§ **Data in this exercise**:
Content starts
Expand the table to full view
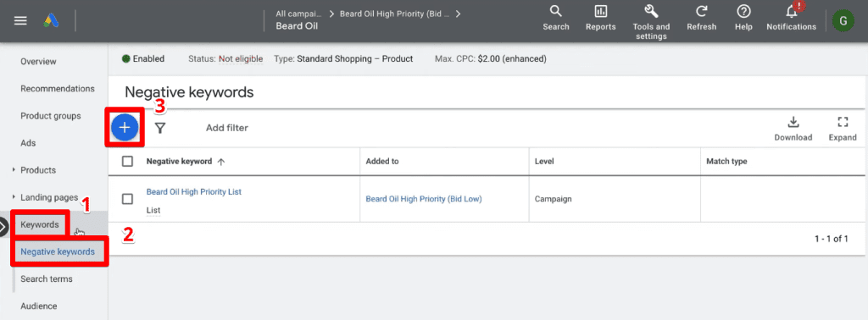 click(x=843, y=129)
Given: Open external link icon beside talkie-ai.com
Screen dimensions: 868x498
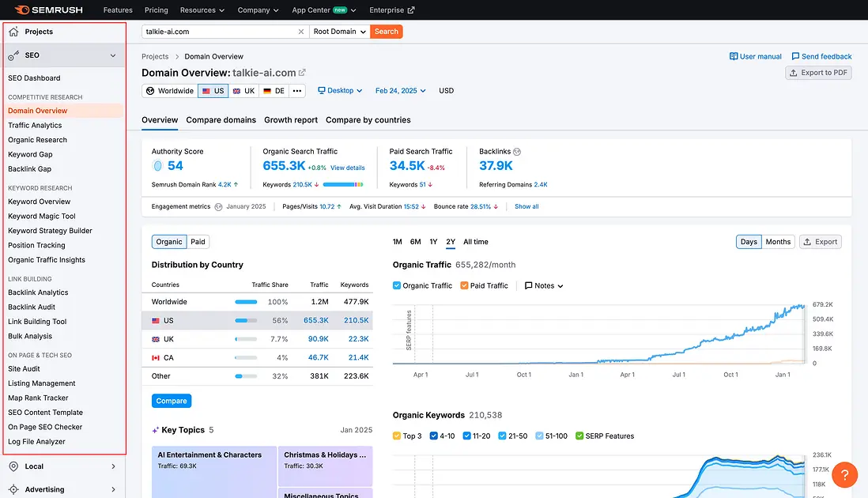Looking at the screenshot, I should [302, 73].
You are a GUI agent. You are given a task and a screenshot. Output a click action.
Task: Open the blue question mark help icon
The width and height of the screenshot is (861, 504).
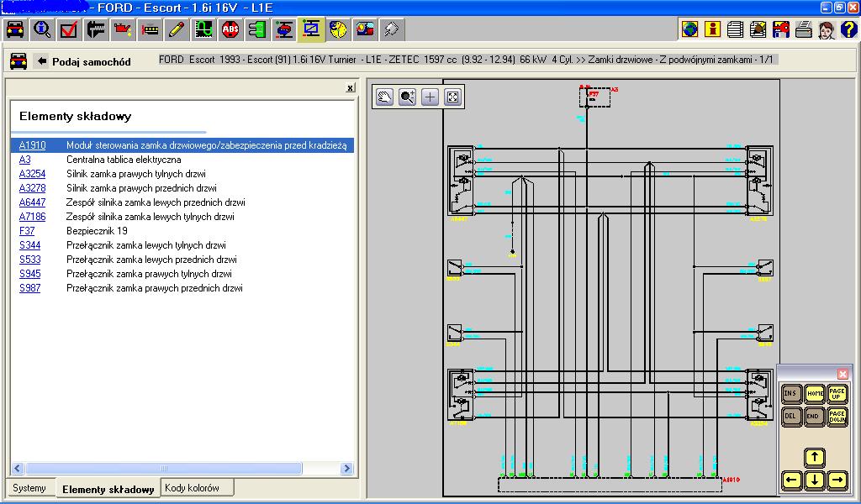point(848,29)
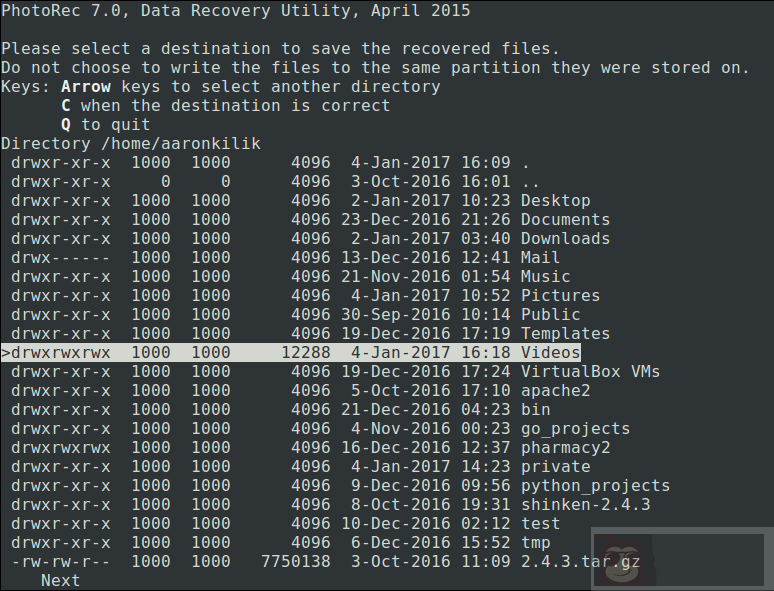Choose the Downloads folder
Viewport: 774px width, 591px height.
click(x=565, y=239)
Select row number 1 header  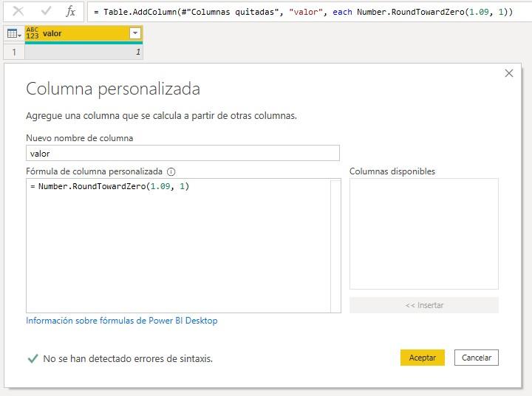click(13, 52)
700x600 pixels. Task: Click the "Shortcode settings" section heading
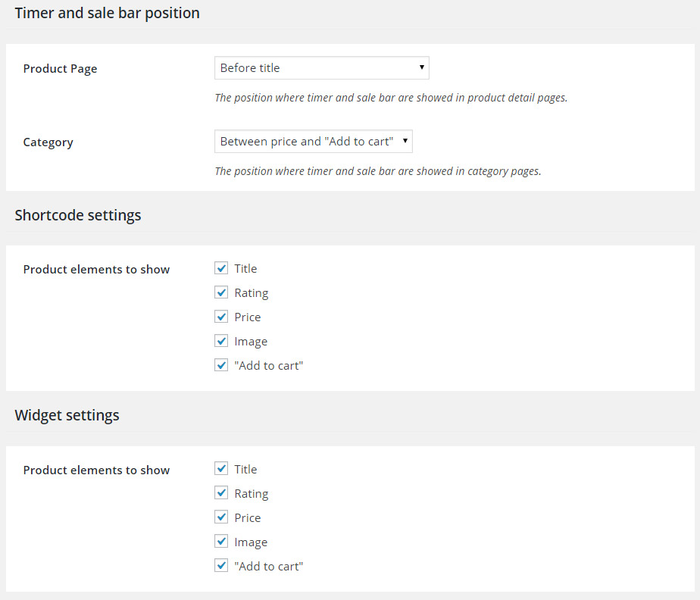click(x=78, y=215)
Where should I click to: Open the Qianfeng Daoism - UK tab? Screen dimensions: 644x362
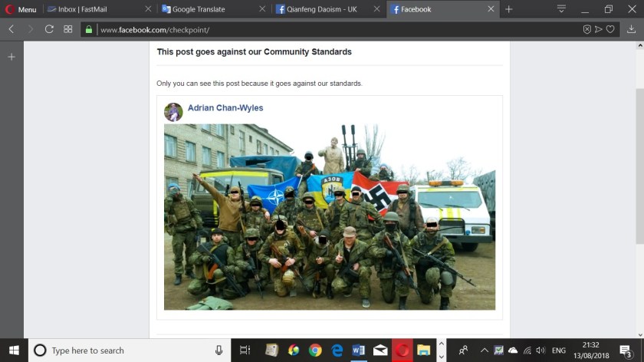click(x=322, y=9)
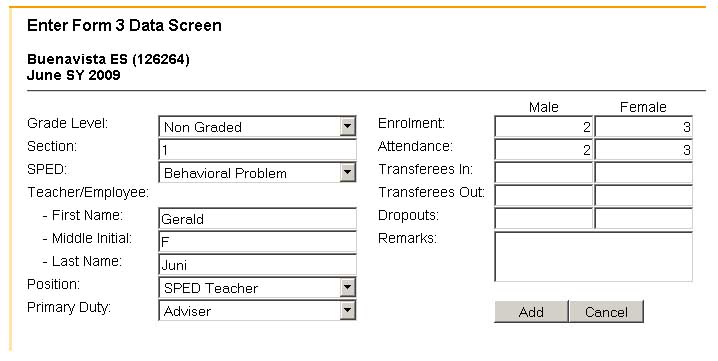Image resolution: width=718 pixels, height=361 pixels.
Task: Open the Grade Level dropdown
Action: [x=257, y=126]
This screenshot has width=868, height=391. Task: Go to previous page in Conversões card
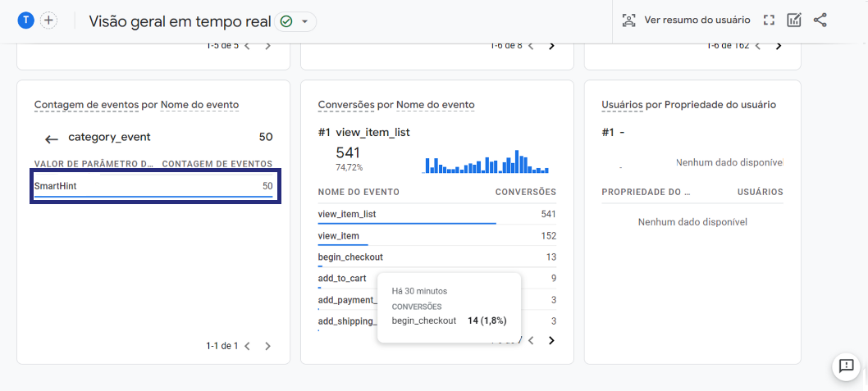(531, 341)
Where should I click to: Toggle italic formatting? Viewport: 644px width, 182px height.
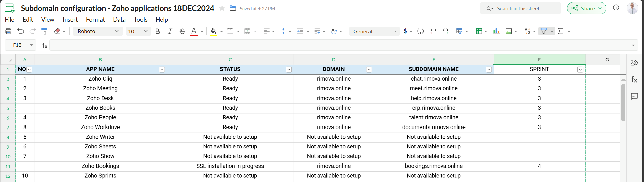tap(170, 31)
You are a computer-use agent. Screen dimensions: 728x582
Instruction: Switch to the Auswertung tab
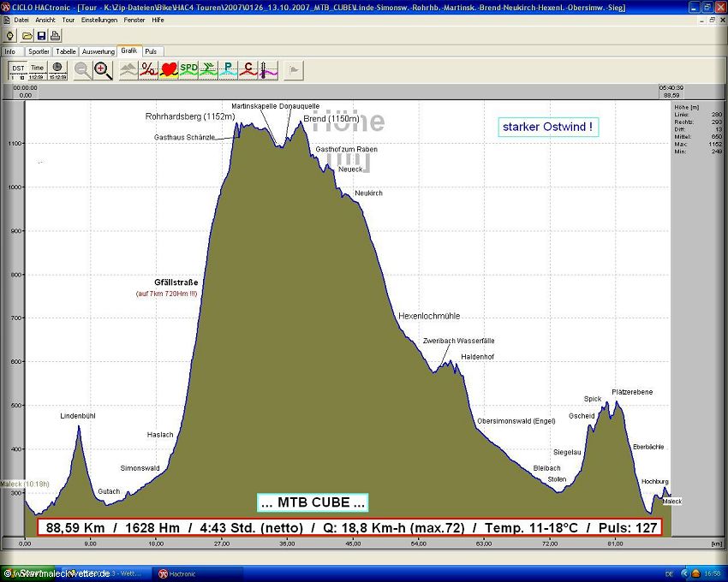click(98, 51)
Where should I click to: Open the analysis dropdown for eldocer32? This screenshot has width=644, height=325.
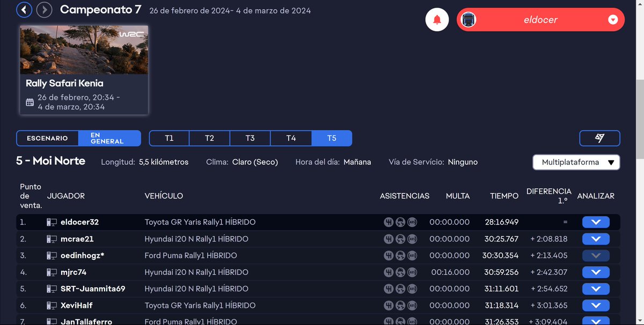[x=596, y=222]
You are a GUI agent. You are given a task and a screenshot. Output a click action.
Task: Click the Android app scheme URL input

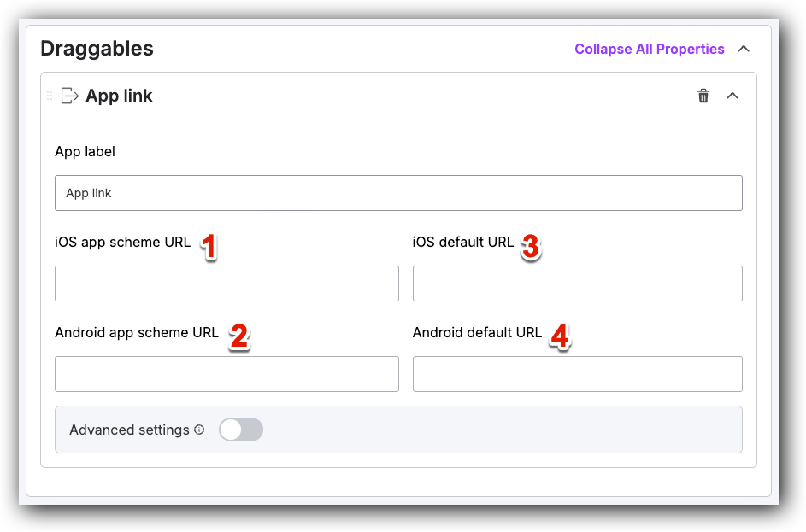[227, 374]
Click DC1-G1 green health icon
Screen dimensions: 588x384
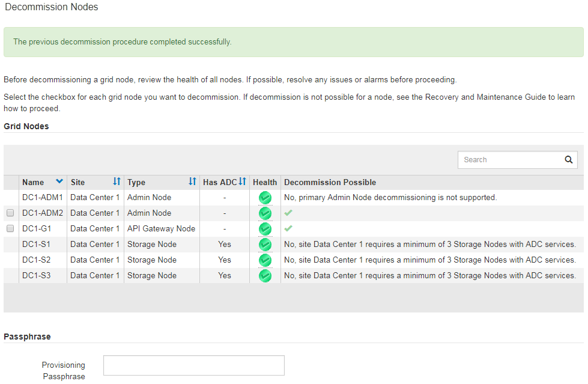pos(265,229)
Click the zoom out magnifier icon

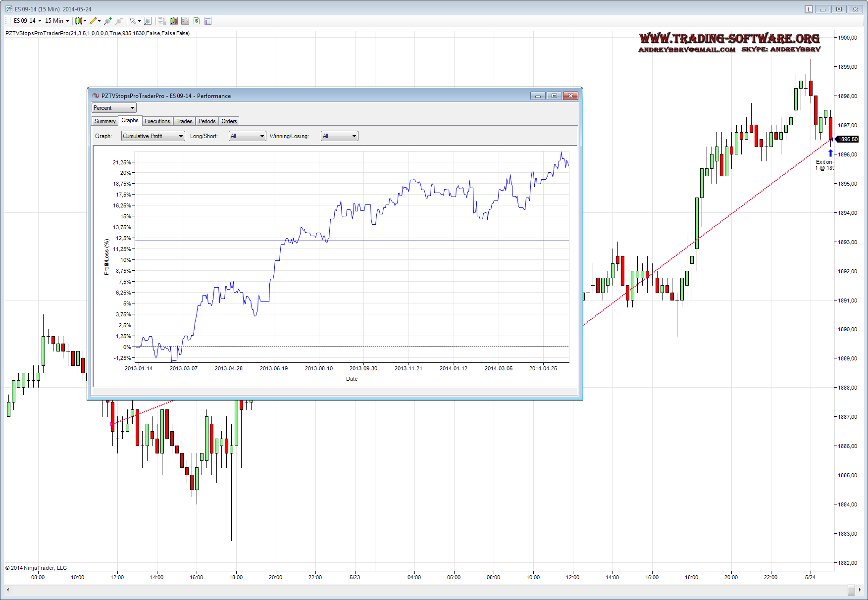coord(119,21)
Content ends
§ **Exercise requirements**:
Nothing but the lines from the line with "Task: Click the Android app scheme URL input" through the end of the listing should appear in the answer, each duplicated exactly, without pictures.

§ **Your solution**:
Task: Click the Android app scheme URL input

[227, 374]
Click DC1-G1 green health icon
Screen dimensions: 588x384
pos(265,229)
Click the zoom out magnifier icon

coord(119,21)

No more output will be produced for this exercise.